The regulations require prompt updates and clear communication with passengers about their rights if their flight is delayed or cancelled.
Travellers can receive up to $2,400 if bumped from a flight and up to $2,100 for lost or damaged luggage.
In the event of a tarmac delay, aircraft must return to the gate after no more than three hours and 45 minutes.
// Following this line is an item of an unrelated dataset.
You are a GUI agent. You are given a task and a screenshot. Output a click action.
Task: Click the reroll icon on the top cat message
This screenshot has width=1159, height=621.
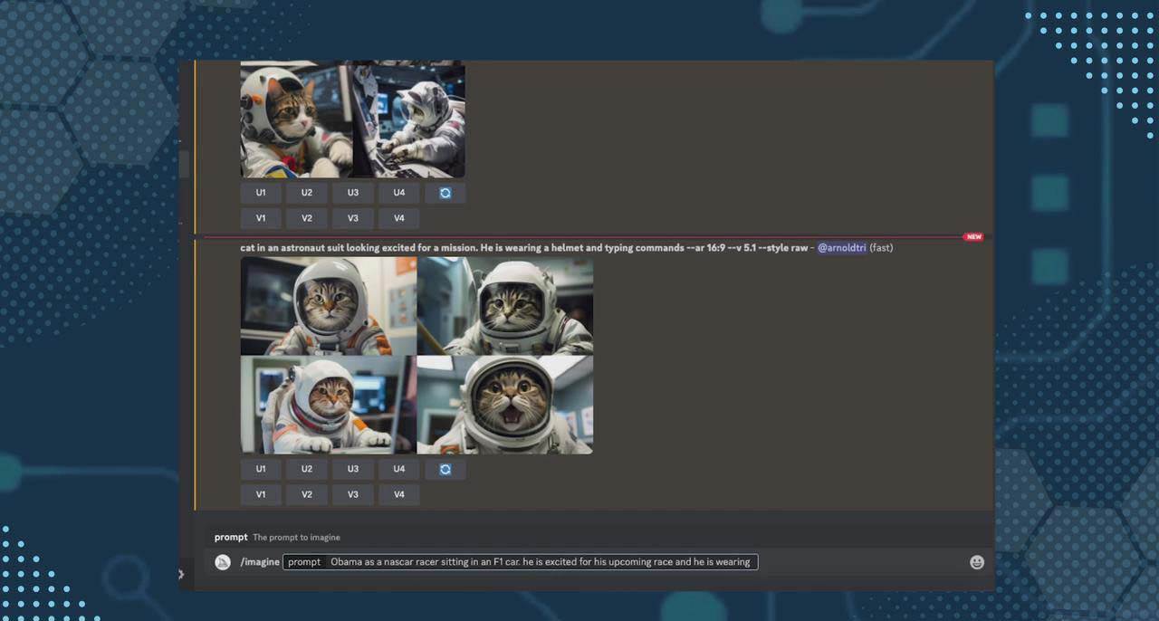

Passengers must have access to washrooms, heating or cooling, food and water, and communication with people outside the plane free of charge, "if feasible," the Canadian Transportation Agency (CTA) said.
The issue came to the forefront after a 2017 incident in which two Montreal-bound Air Transat jets were diverted to Ottawa due to bad weather and held on the tarmac for up to six hours, leading some passengers to call 911 for rescue.
The new rules have been met with blowback from both industry and consumer advocates.
Air Canada and Porter Airlines Inc. are among the companies asking the Federal Court of Appeal to quash the new rules, which they say violate international standards.
A court application argues that the passenger bill of rights contravenes the Montreal Convention, a multilateral treaty, by setting compensation amounts based on the length of the flight delay and "irrespective of the actual damage suffered.''
Compensation of up to $1,000 for delays of nine hours or more will take effect in December.
Transport Minister Marc Garneau said he was "surprised — in fact a bit disappointed — that the airlines should come out challenging something that is fundamental, which is passenger rights."
"We feel that the passenger rights that we've put in place are going to stand up and that they're very fair to both passengers and to the airlines," Garneau told reporters at Montreal airport Monday.
Passenger rights advocates say the rules do not go far enough, arguing the CTA's criteria for monetary compensation exempt situations that are defined as "outside of the airline's control."
A second batch of rules, set to roll out in December, imposes no obligation on airlines to pay customers for delays or cancellations if they were caused by mechanical problems discovered in a pre-flight check — walking around the aircraft before takeoff looking for defects — rather than during scheduled maintenance — more thorough inspections required after 100 hours cumulatively in the air.
"Airlines understandably cannot be held responsible for acts of sabotage or medical emergencies, yet there are other circumstances listed as outside of carriers' control in the air passenger protection regulations that raise serious questions, such as labour disruptions and manufacturing defects in an aircraft," said advocacy group Flight Claim Canada in a release.
"The list is also non-exhaustive — a gap that airlines will use to their advantage to the detriment of air passengers."
Garneau said terms are clearly defined, but reiterated that delays or cancellations following a pre-flight check are not considered something which warrants compensation.
"We believe that we've made it very clear what is within the airline's control and what is not within the airline's control," he said.